> [Task item] Find the "Viewport: 949px width, 742px height." line in the records below and repeat it and every later line exactly, up to the last; do not include pictures.

Pixel coordinate grounding data
"""
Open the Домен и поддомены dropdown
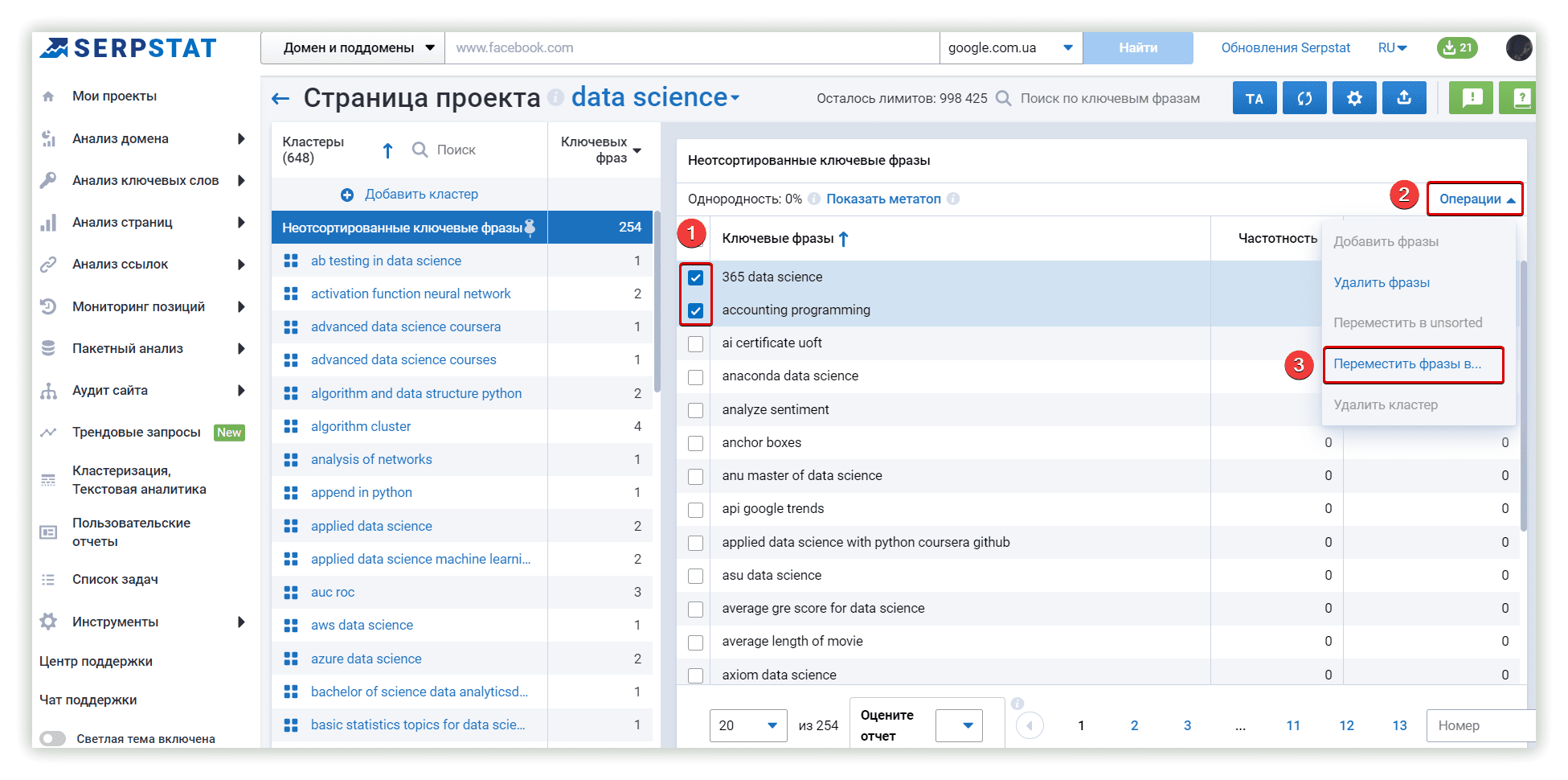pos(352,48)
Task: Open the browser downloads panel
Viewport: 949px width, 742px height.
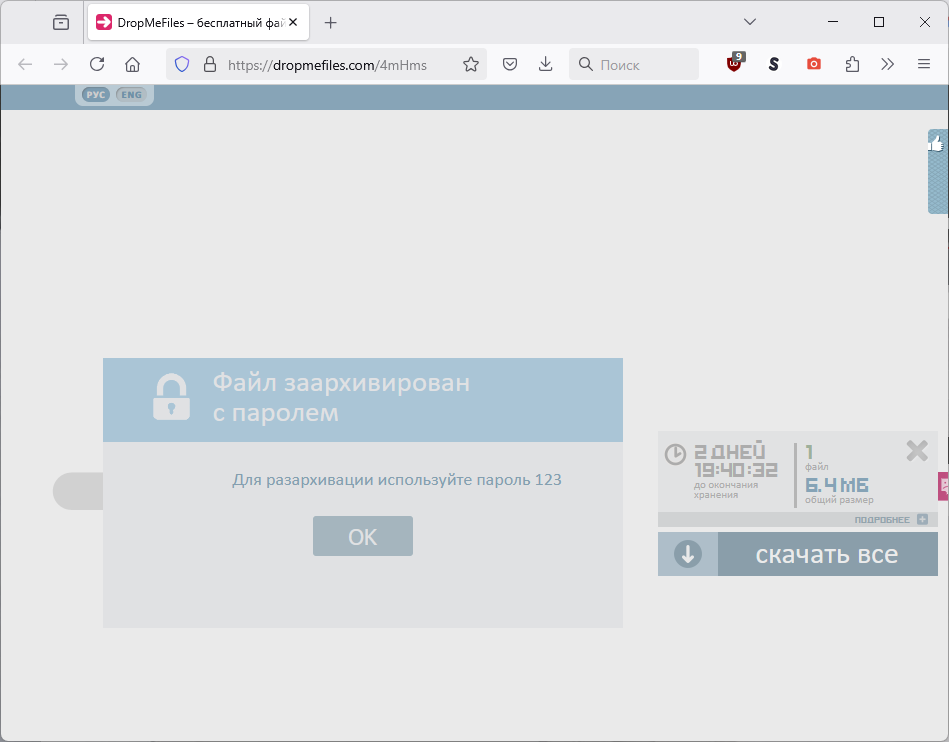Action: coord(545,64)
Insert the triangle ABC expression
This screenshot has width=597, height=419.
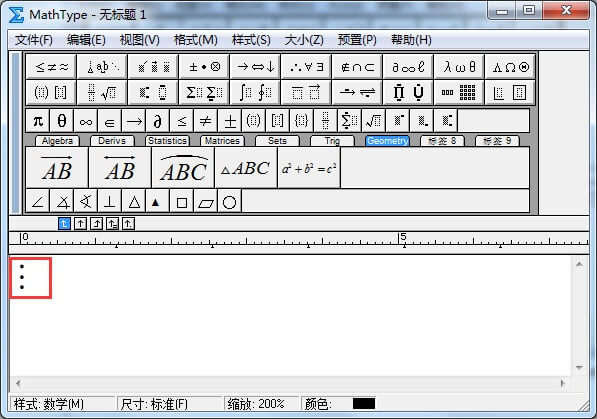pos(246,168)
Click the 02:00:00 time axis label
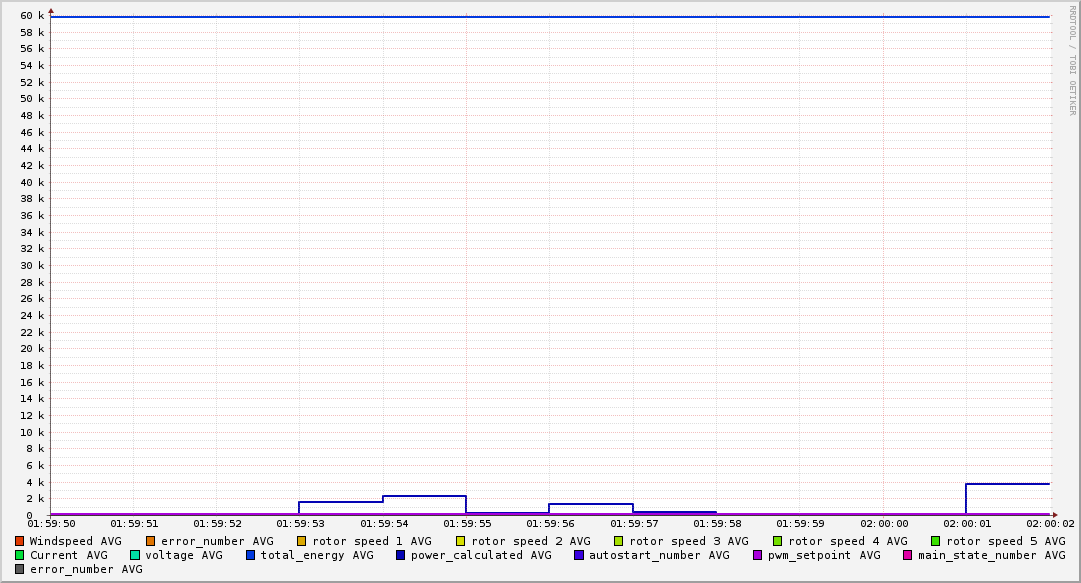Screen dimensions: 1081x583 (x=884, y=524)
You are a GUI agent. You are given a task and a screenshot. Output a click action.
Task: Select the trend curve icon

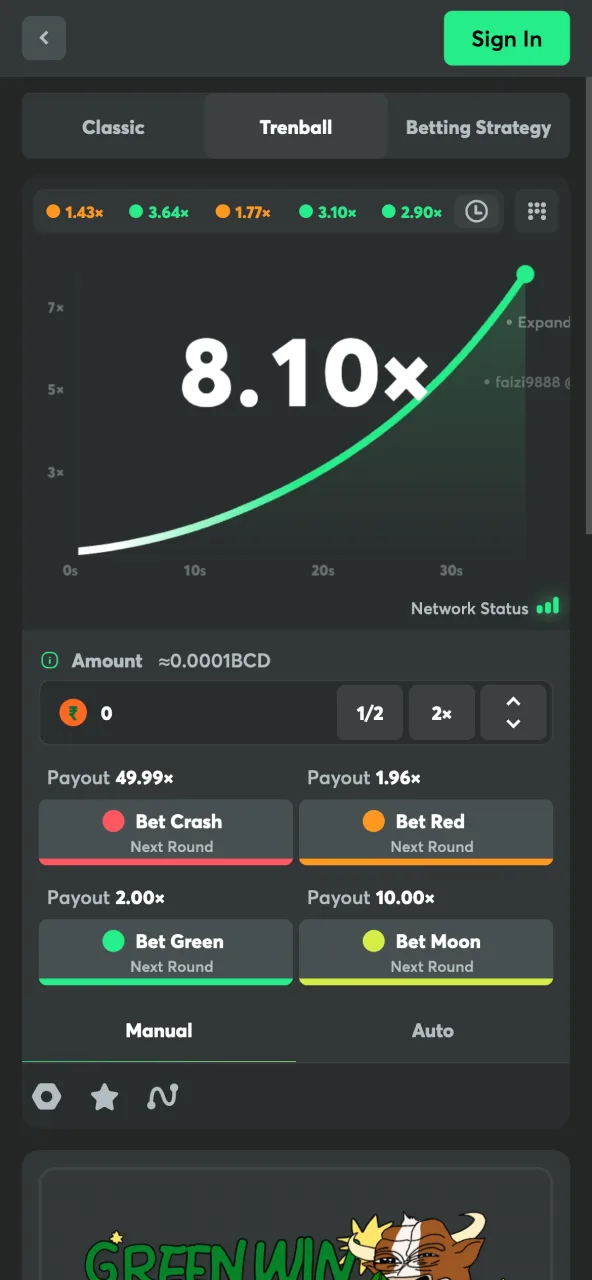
"""
> [Solution to this problem]
Viewport: 949px width, 742px height.
Action: coord(545,64)
Insert the triangle ABC expression
This screenshot has width=597, height=419.
pos(246,168)
Click the 02:00:00 time axis label
Screen dimensions: 1081x583 (x=884, y=524)
You are a GUI agent. You are given a task and a screenshot. Output a click action.
Task: Select the trend curve icon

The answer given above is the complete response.